Like many mature believers, they had slowly fallen into a ministry pattern built around having the right answers. Bible studies often revolved around teaching, explaining doctrine, correcting people, or trying to persuade others intellectually. Francis especially recognized that his instinct in conversations was always to answer questions quickly and provide the “correct” theological response.

But that all changed during a season of war fatigue, uncertainty, and emotional exhaustion in Israel.

They began experimenting with a Discovery Bible Study process through Waha. In one of the first meetings, Rachel realized something. After years in ministry, she realized she had grown impatient with people who were spiritually slow to respond. When one of the Discovery Bible Study questions asked about the needs of the lost in her community, she suddenly broke down crying.

“I don’t know,” she admitted. “I don’t spend time with them.”

The realization hit hard.

All three began recognizing that they had spent years doing ministry for people without truly slowing down enough to listen, ask questions, depend on the Holy Spirit, or simply walk with others relationally. As they worked through Discovery Bible Studies together, something began to shift. Instead of immediately supplying answers, they started learning to ask questions. Instead of controlling conversations, they began trusting the Holy Spirit to guide people through Scripture themselves.

For Francis and Beatrice especially, the realization was overwhelming. One evening, Beatrice became emotional as she reflected on how many years they had spent trying to “win souls” by explaining things to people instead of actually discipling them relationally. Their mentor gently pointed them back to the example of Jesus. How often did he immediately answer questions directly?

Not very much…

More often, He responded with another question:

“How do you read it?”

“What does the Scripture say?”

“What do you think?”

For the first time, these longtime believers began seeing disciple making less as delivering information and more as helping people encounter God personally through obedience, relationship, prayer, and discovery.

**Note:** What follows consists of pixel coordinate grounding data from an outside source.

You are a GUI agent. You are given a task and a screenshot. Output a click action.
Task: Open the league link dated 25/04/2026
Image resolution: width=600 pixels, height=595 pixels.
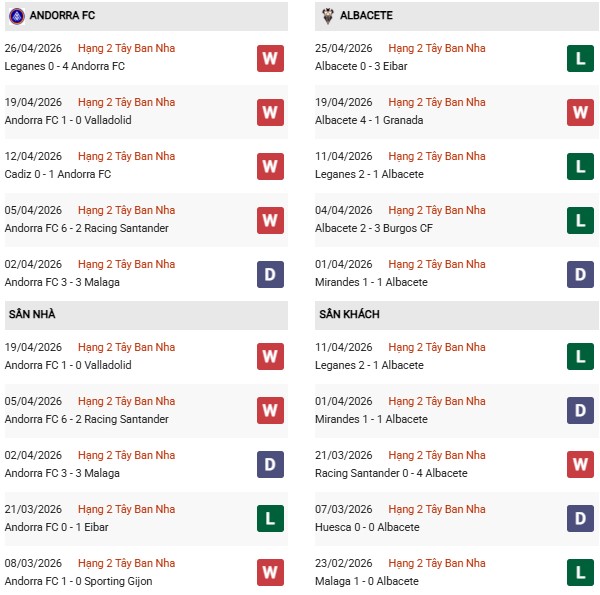436,48
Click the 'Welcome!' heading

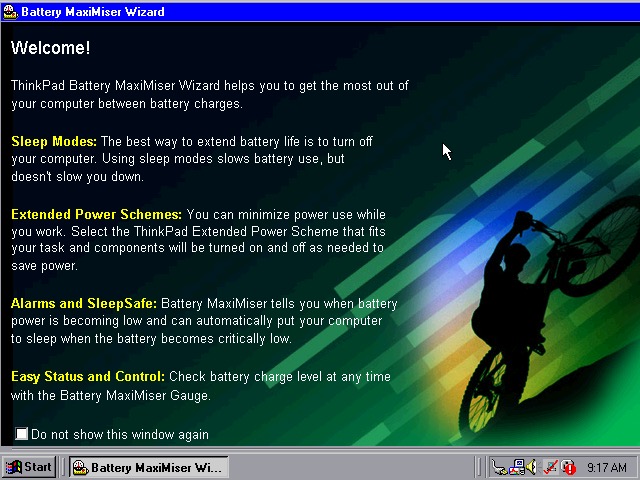coord(50,48)
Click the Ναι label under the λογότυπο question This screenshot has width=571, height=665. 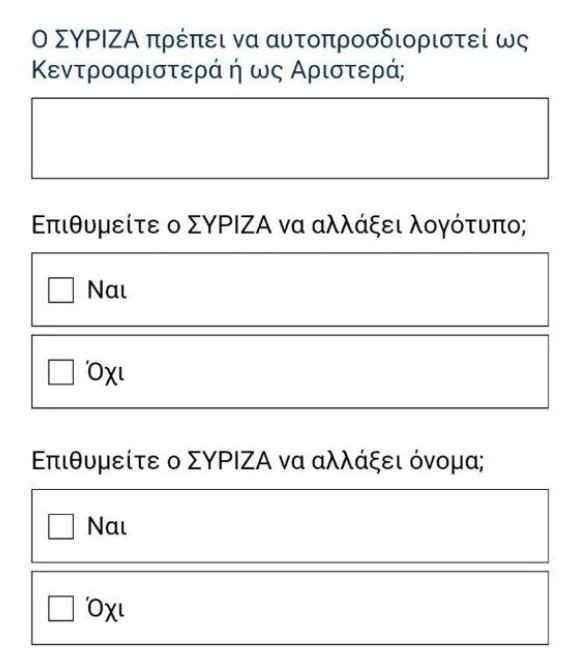[106, 291]
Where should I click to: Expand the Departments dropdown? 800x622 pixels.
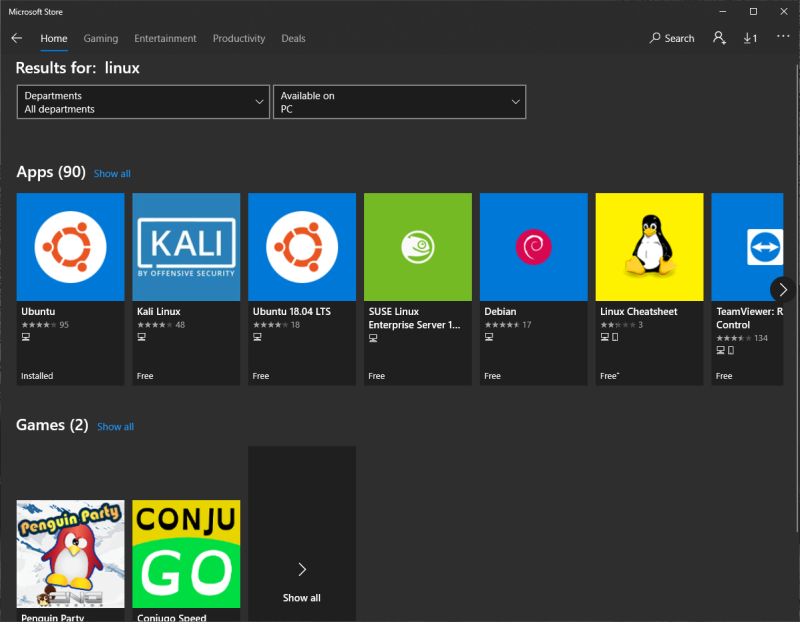[x=143, y=102]
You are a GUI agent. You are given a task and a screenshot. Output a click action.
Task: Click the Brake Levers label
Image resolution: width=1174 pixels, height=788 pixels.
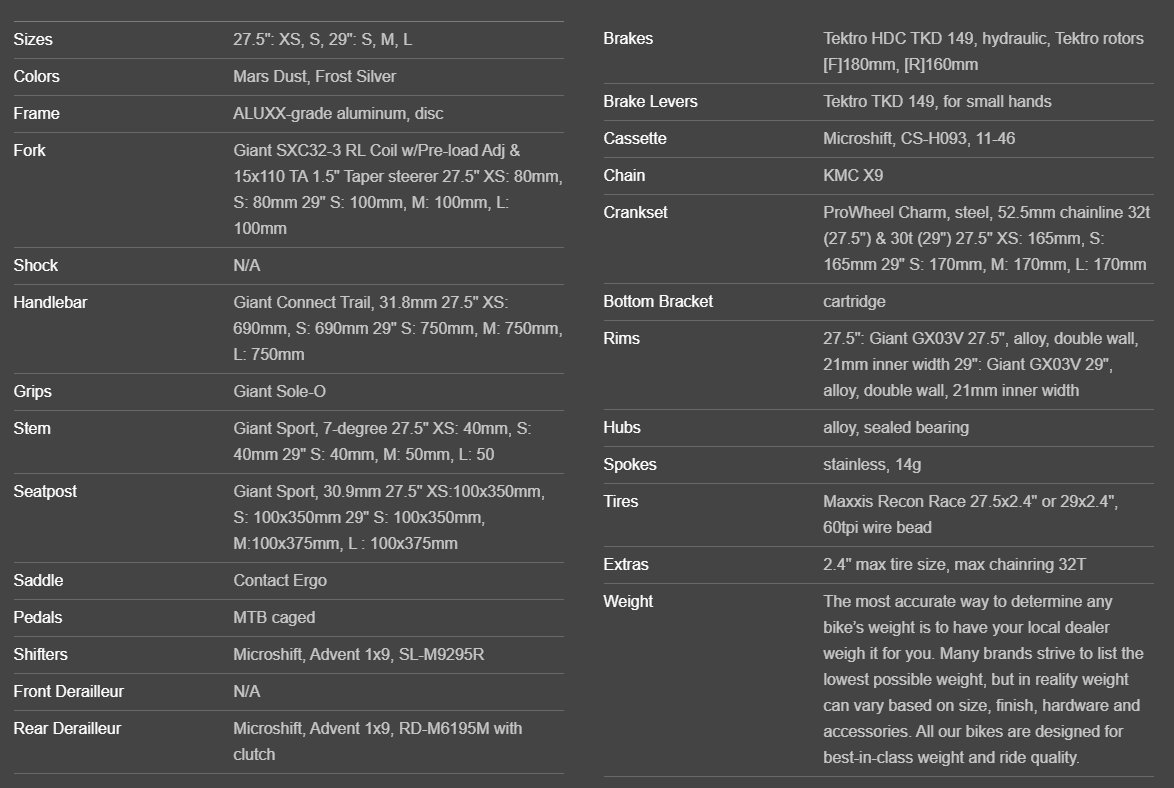(650, 102)
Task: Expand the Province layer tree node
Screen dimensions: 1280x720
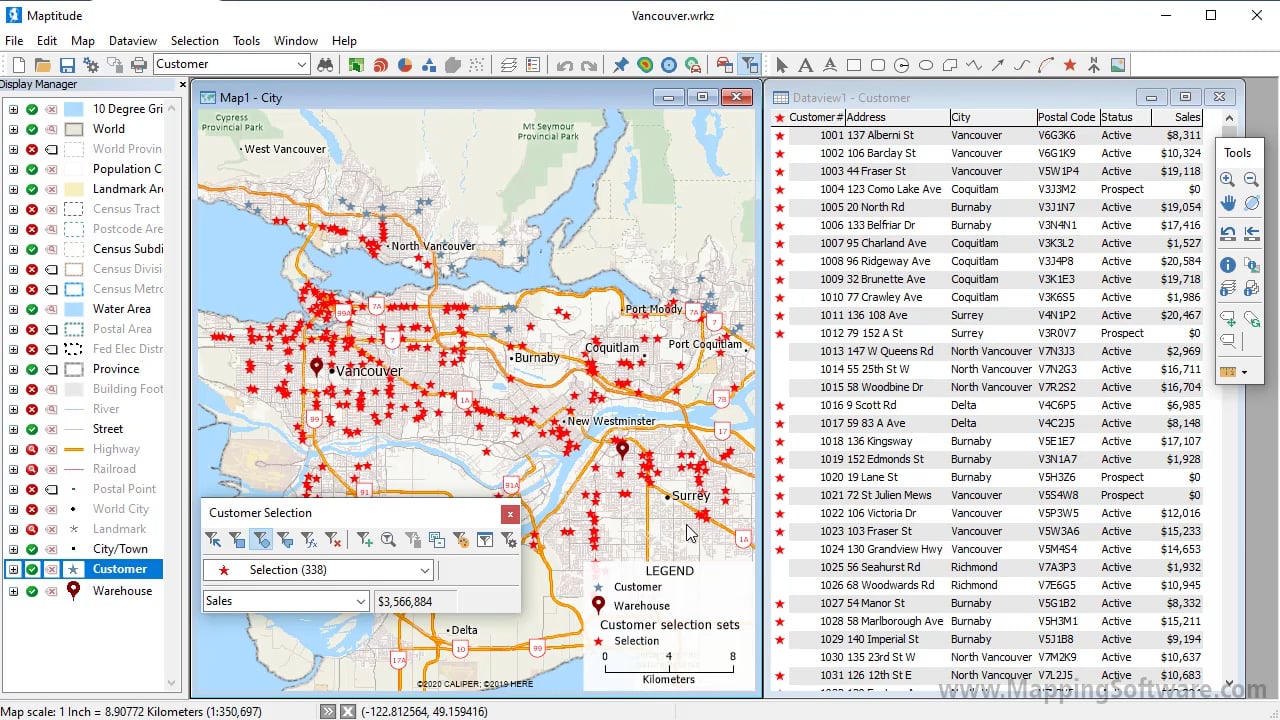Action: pyautogui.click(x=13, y=369)
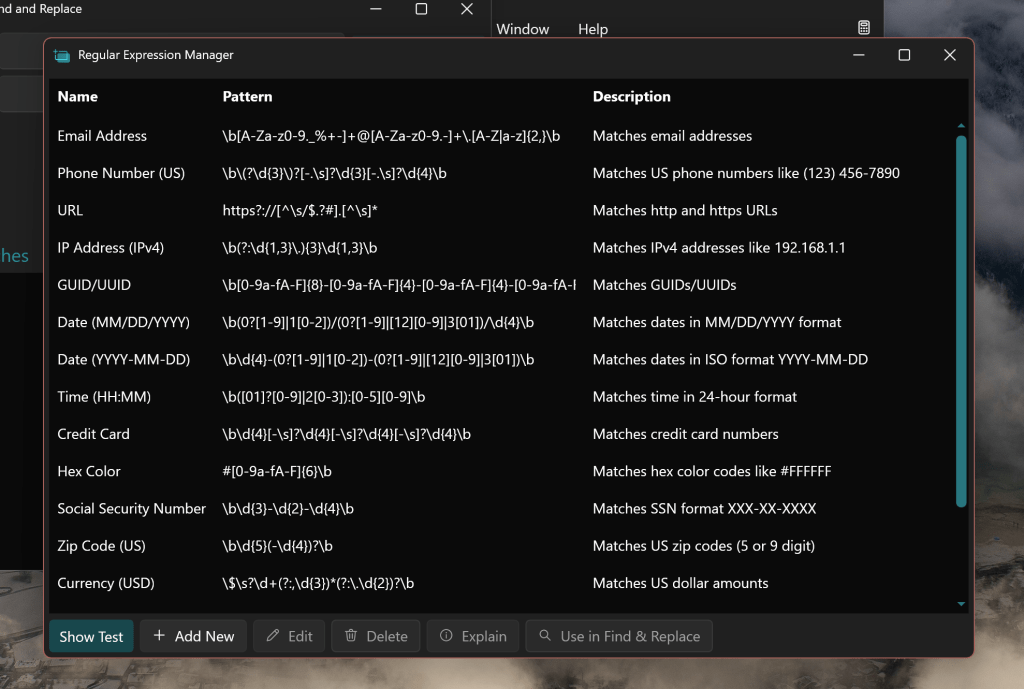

“It was like scales fell off their eyes,” their mentor later said.

The transformation was immediate and deeply personal. Rachel began spending far more time in prayer and became noticeably softer and more patient with people. Instead of trying to force ministry outcomes, she started depending on the Holy Spirit to move in people’s hearts. Francis and Beatrice completely changed the way they interacted with nonbelievers. Instead of turning every first conversation into a theological discussion, they slowed down, listened carefully, built relationships, and learned how to guide conversations naturally toward spiritual discovery.

Even more surprisingly, these older believers who had spent decades in church and ministry felt like they were finally learning how to be discipled themselves.

Their ministry focus shifted away from simply doing more ministry activities and toward deeper obedience, prayer, relational investment, and helping people genuinely encounter Yeshua through Scripture. In the middle of war, instability, and uncertainty in Israel, that change is already beginning to ripple outward into both Jewish and Bedouin communities.

One local woman from a Bedouin background has already secretly placed her faith in Jesus, despite the danger it could bring her if discovered.

For these believers, disciple making is no longer about having the right answers. It’s about learning to slow down, ask better questions, trust the Holy Spirit, and walk with people toward Jesus together.